SHORT PROBLEM
Rewrite every line of the listing below, requests included, and add 83 to each coordinate in the answers. Omit the pictures from your answer.

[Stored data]

#####

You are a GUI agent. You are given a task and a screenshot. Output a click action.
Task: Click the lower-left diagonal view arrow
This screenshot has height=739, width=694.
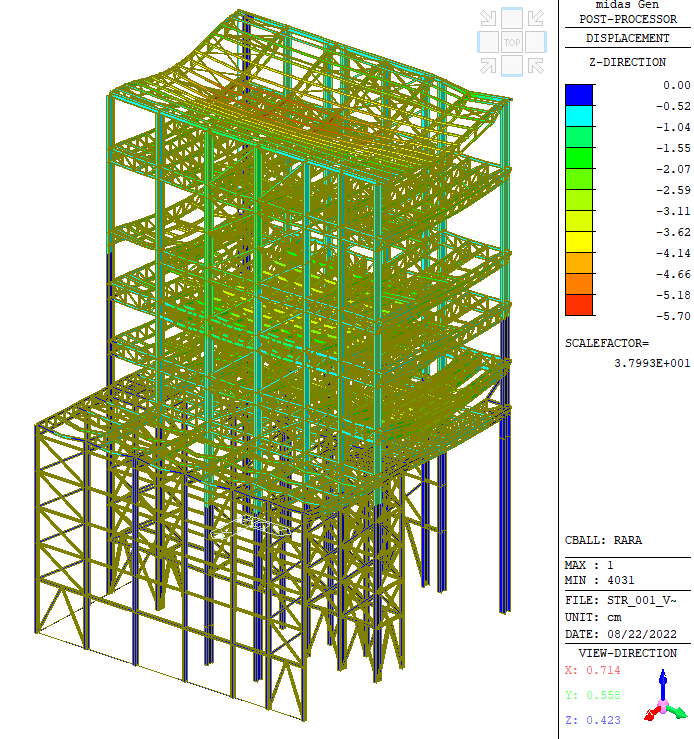pyautogui.click(x=488, y=66)
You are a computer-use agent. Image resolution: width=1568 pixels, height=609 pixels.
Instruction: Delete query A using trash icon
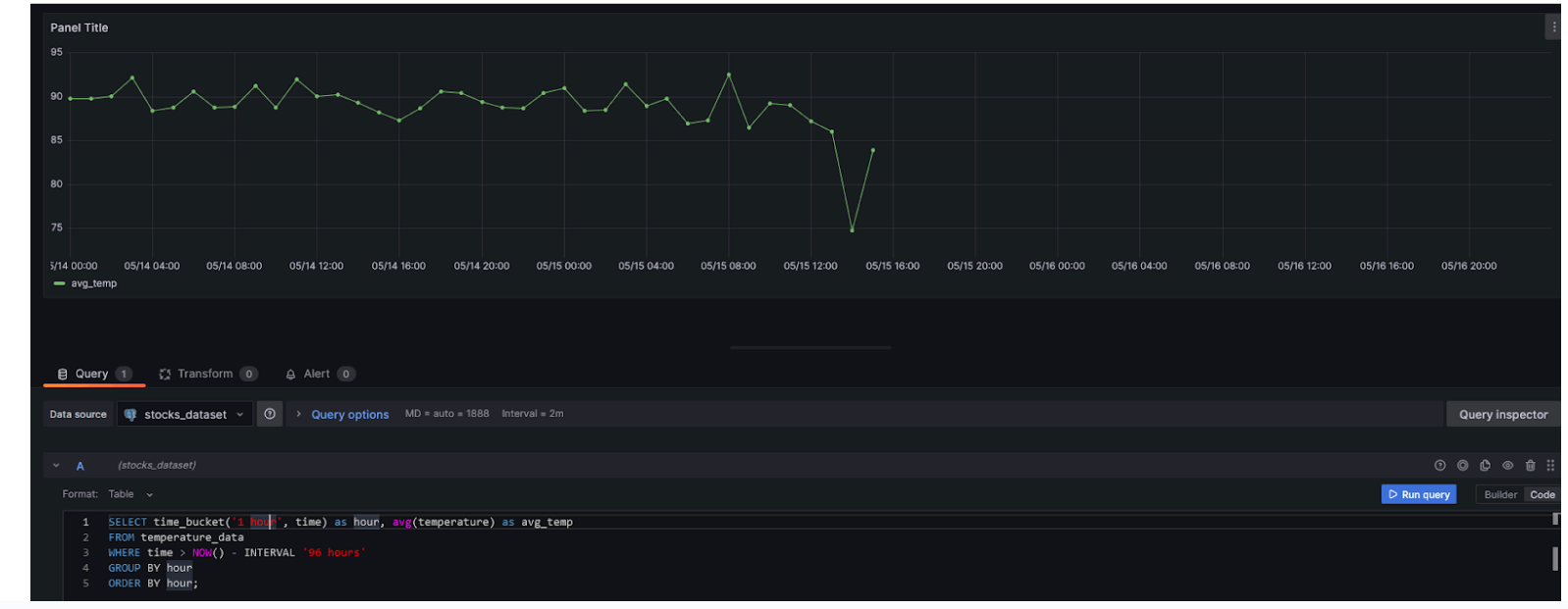[x=1530, y=466]
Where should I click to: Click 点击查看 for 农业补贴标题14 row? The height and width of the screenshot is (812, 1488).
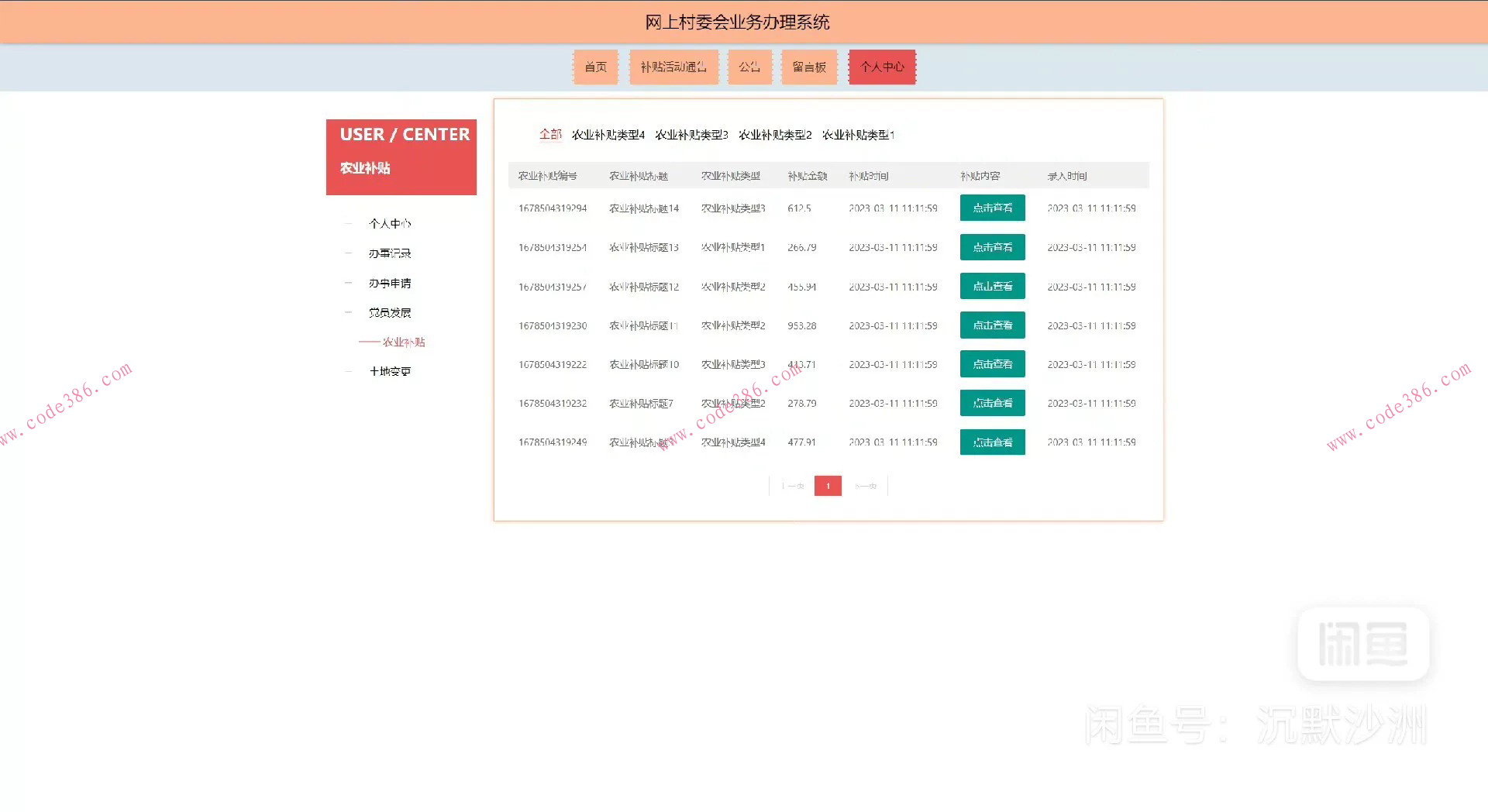(x=992, y=208)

#####

SOLUTION
You are a GUI agent. You are given a task and a screenshot. Output a click action.
Task: Click the lower-left diagonal view arrow
This screenshot has height=739, width=694.
pyautogui.click(x=571, y=149)
You are a computer-use agent. Image resolution: width=1568 pixels, height=609 pixels.
Instruction: Delete query A using trash icon
[x=1613, y=549]
Where should I click to: Click 点击查看 for 农业补贴标题14 row? The height and width of the screenshot is (812, 1488).
(x=1075, y=291)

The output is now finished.